Neither does it require them to agree on a parenting plan. It requires them to try, but if they can’t agree, the judge must design one him/herself. In short, even if her claim of a pro-father imbalance in negotiating power were true (which data from all over the English-speaking world shows it’s not), the simple solution for any aggrieved mother is to “Just say no,” and leave the matter up to the judge.
Everyone involved in drafting the bill knows this and Senator Ashford won’t be fooled by Zarbano’s nonsense. But it’s a signal feature of her letter that it makes so many claims that are well-known to be factually untrue. Why would someone do such a thing?
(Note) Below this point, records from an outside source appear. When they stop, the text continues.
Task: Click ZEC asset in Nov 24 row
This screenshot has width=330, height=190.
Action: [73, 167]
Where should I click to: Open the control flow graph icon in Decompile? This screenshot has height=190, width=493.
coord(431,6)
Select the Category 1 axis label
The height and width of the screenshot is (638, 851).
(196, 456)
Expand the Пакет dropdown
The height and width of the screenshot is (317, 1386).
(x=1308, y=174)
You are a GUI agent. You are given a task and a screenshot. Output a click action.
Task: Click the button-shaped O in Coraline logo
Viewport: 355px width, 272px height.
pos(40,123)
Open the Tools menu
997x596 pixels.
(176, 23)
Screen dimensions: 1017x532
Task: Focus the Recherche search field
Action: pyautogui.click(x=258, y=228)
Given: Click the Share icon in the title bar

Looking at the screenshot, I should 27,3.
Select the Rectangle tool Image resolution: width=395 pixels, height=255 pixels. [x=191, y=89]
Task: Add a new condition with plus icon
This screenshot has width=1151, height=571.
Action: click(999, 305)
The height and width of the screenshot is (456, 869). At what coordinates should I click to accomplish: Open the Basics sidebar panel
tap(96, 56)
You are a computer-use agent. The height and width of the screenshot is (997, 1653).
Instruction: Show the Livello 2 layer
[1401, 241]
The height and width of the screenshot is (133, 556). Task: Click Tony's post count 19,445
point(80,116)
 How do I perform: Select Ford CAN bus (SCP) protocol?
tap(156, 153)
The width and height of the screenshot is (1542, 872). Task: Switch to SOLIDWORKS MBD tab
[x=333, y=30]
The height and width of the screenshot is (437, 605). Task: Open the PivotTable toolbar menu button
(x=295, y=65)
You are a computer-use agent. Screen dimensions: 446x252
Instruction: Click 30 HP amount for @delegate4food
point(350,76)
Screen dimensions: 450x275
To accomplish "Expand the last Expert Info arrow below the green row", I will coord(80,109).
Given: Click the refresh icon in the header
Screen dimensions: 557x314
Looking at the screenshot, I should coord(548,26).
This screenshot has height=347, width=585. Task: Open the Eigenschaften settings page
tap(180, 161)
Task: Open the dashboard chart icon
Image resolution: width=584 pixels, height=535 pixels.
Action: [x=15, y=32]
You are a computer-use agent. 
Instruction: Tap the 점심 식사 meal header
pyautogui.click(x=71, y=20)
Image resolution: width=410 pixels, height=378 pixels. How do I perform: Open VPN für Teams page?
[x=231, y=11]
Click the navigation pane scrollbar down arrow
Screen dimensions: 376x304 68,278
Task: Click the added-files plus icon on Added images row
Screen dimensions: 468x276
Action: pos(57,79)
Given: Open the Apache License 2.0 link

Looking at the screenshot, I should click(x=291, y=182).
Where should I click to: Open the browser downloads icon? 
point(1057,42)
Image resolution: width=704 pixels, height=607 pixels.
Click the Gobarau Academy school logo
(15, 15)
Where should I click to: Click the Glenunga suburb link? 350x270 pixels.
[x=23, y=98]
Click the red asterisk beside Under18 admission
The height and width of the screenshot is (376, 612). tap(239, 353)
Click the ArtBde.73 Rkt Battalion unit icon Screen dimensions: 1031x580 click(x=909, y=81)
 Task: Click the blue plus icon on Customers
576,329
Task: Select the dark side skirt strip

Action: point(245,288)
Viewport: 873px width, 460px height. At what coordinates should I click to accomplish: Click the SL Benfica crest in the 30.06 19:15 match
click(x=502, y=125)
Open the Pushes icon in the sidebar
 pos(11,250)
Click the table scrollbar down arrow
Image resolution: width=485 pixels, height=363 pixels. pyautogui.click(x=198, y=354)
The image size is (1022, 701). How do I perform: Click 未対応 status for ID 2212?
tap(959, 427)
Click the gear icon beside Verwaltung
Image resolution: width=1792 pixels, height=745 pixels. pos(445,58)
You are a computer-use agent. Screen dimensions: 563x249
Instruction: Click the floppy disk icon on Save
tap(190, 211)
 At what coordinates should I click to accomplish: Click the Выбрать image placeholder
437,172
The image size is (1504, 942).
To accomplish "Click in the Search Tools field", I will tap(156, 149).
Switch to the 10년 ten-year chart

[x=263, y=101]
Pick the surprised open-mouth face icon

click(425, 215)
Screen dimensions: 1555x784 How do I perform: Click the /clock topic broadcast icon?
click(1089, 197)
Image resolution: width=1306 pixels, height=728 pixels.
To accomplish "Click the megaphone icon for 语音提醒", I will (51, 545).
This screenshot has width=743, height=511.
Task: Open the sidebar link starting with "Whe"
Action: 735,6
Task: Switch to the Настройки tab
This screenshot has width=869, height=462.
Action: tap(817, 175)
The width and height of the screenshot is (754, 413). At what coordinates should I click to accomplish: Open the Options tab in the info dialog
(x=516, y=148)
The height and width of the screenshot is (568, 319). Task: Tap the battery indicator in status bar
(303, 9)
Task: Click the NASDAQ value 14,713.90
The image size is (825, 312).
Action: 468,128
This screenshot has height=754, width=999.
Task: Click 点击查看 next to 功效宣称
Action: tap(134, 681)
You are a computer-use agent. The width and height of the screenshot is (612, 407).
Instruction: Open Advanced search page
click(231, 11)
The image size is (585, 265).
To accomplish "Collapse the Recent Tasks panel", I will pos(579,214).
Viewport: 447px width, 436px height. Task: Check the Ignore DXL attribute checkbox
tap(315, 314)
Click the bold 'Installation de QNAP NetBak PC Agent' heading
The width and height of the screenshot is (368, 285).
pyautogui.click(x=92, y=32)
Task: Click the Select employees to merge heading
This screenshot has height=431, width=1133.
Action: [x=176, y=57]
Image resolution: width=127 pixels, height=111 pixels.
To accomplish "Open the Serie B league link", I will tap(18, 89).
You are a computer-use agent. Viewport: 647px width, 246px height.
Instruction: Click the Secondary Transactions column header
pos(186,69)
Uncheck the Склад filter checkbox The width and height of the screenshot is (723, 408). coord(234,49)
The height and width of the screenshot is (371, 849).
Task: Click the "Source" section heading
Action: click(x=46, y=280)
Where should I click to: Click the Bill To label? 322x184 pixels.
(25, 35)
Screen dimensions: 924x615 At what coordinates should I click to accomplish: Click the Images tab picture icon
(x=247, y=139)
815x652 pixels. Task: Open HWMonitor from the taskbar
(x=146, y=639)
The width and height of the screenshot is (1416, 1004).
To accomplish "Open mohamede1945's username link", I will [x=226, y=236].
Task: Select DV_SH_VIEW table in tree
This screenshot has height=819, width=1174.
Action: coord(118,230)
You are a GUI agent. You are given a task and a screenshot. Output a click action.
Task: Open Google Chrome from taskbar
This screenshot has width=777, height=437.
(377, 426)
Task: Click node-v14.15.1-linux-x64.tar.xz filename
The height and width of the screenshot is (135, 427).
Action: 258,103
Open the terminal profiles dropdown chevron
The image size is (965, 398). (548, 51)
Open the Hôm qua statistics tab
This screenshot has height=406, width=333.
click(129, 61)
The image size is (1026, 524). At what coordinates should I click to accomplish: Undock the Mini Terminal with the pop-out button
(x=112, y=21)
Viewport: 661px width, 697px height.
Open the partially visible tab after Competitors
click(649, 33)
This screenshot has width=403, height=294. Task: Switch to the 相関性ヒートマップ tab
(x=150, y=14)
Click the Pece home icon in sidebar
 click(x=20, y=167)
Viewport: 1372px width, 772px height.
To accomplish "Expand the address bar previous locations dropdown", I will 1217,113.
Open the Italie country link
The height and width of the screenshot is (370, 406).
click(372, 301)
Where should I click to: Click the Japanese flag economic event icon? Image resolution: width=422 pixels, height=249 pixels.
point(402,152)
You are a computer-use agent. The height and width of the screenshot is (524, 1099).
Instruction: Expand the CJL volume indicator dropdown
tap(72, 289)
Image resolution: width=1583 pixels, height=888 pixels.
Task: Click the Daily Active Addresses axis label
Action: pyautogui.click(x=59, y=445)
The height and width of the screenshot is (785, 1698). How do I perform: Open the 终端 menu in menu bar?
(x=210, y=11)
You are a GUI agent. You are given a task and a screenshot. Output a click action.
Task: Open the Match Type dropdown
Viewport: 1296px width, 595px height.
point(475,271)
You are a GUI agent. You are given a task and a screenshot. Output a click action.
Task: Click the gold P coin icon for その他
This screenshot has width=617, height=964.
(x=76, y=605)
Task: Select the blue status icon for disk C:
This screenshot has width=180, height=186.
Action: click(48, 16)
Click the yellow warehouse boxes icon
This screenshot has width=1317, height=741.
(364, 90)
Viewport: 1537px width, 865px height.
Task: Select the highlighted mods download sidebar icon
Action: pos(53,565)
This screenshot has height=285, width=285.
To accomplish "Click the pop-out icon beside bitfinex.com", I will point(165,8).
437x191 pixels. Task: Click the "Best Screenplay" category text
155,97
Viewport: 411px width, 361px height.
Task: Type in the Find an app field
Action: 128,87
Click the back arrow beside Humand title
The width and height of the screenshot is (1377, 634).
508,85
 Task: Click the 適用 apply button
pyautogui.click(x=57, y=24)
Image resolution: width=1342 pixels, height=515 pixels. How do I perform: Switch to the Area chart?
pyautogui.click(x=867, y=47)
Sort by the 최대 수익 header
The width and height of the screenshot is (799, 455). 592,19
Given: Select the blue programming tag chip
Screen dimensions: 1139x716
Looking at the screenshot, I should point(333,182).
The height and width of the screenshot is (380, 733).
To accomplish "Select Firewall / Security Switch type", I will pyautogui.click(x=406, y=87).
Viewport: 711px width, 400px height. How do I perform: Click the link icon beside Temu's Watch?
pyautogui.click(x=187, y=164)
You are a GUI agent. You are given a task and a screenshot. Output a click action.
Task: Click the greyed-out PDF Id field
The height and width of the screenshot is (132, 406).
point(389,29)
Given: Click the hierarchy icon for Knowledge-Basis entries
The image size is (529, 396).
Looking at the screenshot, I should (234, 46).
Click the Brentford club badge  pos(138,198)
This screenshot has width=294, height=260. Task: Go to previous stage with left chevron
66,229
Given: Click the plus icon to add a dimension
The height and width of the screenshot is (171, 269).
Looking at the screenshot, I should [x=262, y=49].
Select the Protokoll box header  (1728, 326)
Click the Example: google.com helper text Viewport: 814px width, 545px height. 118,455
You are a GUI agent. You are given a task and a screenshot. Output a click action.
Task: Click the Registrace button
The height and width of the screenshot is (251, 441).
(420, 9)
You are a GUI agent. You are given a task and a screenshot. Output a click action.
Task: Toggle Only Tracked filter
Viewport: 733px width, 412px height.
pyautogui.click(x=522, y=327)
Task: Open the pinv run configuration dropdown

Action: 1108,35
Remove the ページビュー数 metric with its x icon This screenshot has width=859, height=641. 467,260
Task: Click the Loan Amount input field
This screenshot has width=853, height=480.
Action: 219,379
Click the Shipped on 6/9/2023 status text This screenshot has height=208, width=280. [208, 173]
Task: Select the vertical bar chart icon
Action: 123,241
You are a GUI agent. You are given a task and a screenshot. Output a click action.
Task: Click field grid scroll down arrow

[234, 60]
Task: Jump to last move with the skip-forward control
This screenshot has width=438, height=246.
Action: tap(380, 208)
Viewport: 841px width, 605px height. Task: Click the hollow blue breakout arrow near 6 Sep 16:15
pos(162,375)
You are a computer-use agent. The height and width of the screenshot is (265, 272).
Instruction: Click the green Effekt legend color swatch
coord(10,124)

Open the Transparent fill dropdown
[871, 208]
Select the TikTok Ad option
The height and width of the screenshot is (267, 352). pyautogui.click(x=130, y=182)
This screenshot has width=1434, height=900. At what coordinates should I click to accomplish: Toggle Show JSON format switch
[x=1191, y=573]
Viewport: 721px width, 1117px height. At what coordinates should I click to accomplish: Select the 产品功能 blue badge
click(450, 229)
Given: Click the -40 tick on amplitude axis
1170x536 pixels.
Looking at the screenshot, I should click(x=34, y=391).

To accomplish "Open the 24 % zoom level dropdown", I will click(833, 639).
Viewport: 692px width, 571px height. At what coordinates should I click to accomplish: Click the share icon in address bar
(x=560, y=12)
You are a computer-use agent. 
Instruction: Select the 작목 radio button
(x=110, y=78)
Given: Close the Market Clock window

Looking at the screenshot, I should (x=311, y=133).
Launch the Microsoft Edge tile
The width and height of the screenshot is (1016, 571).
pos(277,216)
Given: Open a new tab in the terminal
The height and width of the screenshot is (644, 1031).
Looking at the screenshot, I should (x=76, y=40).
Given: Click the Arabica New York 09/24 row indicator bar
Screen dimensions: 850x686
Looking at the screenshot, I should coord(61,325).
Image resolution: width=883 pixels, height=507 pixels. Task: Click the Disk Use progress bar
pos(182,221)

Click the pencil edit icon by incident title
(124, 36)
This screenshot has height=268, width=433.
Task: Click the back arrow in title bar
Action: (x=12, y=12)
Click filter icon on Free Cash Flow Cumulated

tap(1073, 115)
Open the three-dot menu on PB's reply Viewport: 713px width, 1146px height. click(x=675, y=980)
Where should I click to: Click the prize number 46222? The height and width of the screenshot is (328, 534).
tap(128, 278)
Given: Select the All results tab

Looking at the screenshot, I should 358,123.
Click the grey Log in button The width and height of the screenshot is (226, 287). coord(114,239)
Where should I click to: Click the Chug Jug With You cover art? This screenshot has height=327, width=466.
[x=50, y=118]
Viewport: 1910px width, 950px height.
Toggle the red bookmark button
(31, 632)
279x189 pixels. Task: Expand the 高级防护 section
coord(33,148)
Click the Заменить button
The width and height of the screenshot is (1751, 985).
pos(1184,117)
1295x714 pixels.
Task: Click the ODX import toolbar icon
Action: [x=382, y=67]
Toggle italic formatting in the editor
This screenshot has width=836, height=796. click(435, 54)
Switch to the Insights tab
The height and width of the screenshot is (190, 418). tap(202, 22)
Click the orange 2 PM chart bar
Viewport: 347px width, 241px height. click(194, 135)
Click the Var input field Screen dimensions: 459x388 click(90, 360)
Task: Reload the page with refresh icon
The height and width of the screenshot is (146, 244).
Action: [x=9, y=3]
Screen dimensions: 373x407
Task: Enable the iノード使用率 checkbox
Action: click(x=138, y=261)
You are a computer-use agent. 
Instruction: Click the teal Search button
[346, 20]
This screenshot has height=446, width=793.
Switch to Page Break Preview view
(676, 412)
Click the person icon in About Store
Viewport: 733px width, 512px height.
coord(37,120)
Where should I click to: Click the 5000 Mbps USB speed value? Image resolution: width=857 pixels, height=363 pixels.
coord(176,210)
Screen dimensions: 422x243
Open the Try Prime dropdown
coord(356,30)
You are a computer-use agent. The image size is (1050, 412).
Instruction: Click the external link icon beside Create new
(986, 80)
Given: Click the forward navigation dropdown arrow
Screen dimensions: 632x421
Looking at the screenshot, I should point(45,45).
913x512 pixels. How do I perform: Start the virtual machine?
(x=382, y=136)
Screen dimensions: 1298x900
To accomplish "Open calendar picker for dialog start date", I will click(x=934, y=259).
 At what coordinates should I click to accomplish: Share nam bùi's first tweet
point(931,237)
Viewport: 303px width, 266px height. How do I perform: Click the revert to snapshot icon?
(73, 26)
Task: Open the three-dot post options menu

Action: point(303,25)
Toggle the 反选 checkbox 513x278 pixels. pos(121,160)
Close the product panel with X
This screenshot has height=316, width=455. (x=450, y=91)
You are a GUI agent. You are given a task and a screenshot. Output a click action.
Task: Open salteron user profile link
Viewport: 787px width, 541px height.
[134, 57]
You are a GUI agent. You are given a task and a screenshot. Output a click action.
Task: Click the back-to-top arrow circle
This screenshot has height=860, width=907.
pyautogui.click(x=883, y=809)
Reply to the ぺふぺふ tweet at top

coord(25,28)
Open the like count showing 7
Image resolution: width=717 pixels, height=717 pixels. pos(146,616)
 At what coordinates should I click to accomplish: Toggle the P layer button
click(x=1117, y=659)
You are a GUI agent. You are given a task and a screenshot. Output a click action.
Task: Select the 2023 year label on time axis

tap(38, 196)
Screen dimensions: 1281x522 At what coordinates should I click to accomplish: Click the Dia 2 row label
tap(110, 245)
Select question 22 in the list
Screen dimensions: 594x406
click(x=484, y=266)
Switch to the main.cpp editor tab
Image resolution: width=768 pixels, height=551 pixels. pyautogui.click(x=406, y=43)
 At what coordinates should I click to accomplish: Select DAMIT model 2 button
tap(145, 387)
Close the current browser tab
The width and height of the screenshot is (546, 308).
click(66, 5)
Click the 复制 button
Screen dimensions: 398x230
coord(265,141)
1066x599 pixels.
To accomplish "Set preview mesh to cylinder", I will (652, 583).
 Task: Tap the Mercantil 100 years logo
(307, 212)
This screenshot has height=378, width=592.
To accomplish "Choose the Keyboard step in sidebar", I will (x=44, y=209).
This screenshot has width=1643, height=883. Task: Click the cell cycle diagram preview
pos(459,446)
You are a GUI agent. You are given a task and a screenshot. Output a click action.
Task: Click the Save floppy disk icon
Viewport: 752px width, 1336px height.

Maybe because it’s all she has.
And that must bring us to domestic violence, the default argument for every anti-father zealot ever born.
LB 1000 and AM 2358 ignores the fact that 85% of domestic violence victims are women, see attached National Coalition Against Domestic Violence report.
That’s everything she has to say on the subject of DV. Zarbano makes no effort to explain how that sentence, even if it were factually accurate, has anything to do with the bill in question. I assume she thinks the matter to be self-evident which I further assume to be a product of only communicating with people who agree with her.
As everyone familiar with child custody law and practice in Nebraska is well aware, ample provisions are made for parents who abuse each other and/or their kids. In short, the matter of DV has been taken care of for many years. And again as the state’s analysis demonstrates, DV is even mentioned in only about 5% of cases, so it shouldn’t be the foundation on which child custody law is built.
Then there’s the fact that the two major DV organizations in the state have agreed in writing to the amended bill. The Executive Director of the Domestic Violence Council and the Legal Director of the Nebraska Domestic Violence Sexual Assault Coalition have both gone on record as supporting the bill. Again, Senator Ashford knows this. Too bad Zarbano doesn’t.
And of course her 85% claim is every bit as inaccurate as the rest of her screed. Zarbano’s support for the figure comes from 16-year-old Department of Justice arrest figures which are notoriously unequal to the task of determining which sex commits domestic violence. As all by now know, men are far less likely than women to report incidents of domestic violence and, even when they’ve been assaulted, are far more likely to be the one arrested.
The DOJ data reveal only one thing – the percentage of arrestees who are of a given sex. If we want to know the percentage of each sex that commits DV, we have to go to the hundreds of studies that ask those questions. And when we do that, we find that men and women are about equally apt to engage in reciprocal violence and women commit about 70% of non-reciprocal DV. Even run-of-the-mill anti-male DV activists admit as much. Zarbano should bring herself up to date.
The bottom line? Her letter is good news. The anti-father crowd has been reduced to this – screechy agitprop that’s long on political ideology and short on facts. Zarbano’s stuck in a radical feminist past in which pretty much anything could be claimed about fathers and children, irrespective of its accuracy, and it would be uncritically accepted. But they’ve been wrong too many times in too many ways and people are beginning to catch on. The train of progress has pulled out of the station, leaving zealots like Zarbano on the platform, waving their signs and shouting to a crowd who’s no longer there.